» **Exercise tasks**
- 1) Answer these questions from the song commentary:
(a) Which part of the Jessie Ware song does the writer call delightful?
(b) What does flowerkid look like he should be singing about in the music video?
(c) What translation of the title does the writer say reads like a machine translation?
- 2) Extend the song commentary from where it stops.

I feel like putting words to explaining why Jessie Ware makes good songs is a tough affair because this is a song that just screams 'duh, of course it's good'. But I mean that vocal run up to the chorus is just delightful, and I appreciate the ways of keeping it fresh when the backing vocals kick in later on.
In the music video for this song, flowerkid looks like he should be singing about being on smoko, though in reality he's barely old enough to even entertain the notion. A very interesting song though and hard not to stop one in their tracks through its evocative lyrics. They're surprisingly measured too given the blunt subject matter.
I feel like there has to be a better way to translate this title which ends up being "Absolute Bondage Her", feeling like a machine translation more than anything. I personally could get behind the idea of it just being about monogamy as in 'absolutely binding girlfriend', which if nothing else, is an easier thing to try to pretend to sing along to as the song's main hook. The whole thing is certainly different to the support act I saw before Kendrick Lamar, but who's to say this couldn't work too?

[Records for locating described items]
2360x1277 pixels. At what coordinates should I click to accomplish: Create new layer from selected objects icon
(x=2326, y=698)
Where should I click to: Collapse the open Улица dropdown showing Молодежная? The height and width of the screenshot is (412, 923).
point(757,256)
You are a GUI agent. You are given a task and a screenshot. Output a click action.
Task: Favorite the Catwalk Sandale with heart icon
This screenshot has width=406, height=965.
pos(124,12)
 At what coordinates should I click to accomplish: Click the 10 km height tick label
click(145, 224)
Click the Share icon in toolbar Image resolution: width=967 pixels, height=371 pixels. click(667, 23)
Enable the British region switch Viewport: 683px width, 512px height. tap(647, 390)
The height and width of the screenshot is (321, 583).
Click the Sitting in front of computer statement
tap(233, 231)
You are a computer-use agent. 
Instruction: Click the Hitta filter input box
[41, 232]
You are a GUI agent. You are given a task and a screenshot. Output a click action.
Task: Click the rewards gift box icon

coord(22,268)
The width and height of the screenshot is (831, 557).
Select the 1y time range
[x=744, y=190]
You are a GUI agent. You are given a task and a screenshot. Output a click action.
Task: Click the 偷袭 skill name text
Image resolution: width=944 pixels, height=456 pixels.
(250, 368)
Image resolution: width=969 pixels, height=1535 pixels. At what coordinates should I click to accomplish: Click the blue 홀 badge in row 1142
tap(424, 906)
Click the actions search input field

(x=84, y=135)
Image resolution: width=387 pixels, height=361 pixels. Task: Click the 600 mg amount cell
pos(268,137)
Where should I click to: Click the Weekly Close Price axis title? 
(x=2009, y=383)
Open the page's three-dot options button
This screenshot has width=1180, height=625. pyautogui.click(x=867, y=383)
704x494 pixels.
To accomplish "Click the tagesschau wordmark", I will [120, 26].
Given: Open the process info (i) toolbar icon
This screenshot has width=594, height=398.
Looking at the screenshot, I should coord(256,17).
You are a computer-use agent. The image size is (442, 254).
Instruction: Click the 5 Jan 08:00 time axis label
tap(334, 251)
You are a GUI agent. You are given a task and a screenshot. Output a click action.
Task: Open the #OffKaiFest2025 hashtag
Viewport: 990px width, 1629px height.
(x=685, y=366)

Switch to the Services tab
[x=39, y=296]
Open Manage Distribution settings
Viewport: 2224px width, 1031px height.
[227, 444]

» **Task responses**
- 1)
(a) The vocal run up to the chorus.
(b) Being on smoko.
(c) "Absolute Bondage Her."

- 2)
I am fairly certain I've made this comparison for another song before, but if you have by chance played the 3rd Ratchet & Clank game, I'm certain you would remember the fake Britney Spears song about robots committing genocide on organic lifeforms. How could you forget when it manages to be the ultimate minute long banger? Anyway it's of no short compliment to say that the pre-chorus of this song resembles that main synth line immensely. Slow it down and you can sing this song over it I swear. I find Mia's position of fame to be extremely peculiar, but if she keeps making bangers like this, maybe one day she'll be as famous as Courtney Gears.
This song obviously gets a bit wacky when it turns into a pool of Nine Inch Nails-esque chaos. By comparison, there's that Twin Peaks episode I saw recently where the Nine Inch Nails portion is probably the most normal part of it. clipping. is such a niche product that there's not a single comment I can find on "My Mind Playing Tricks On Me" connecting the interpolation that throughlines the entire song.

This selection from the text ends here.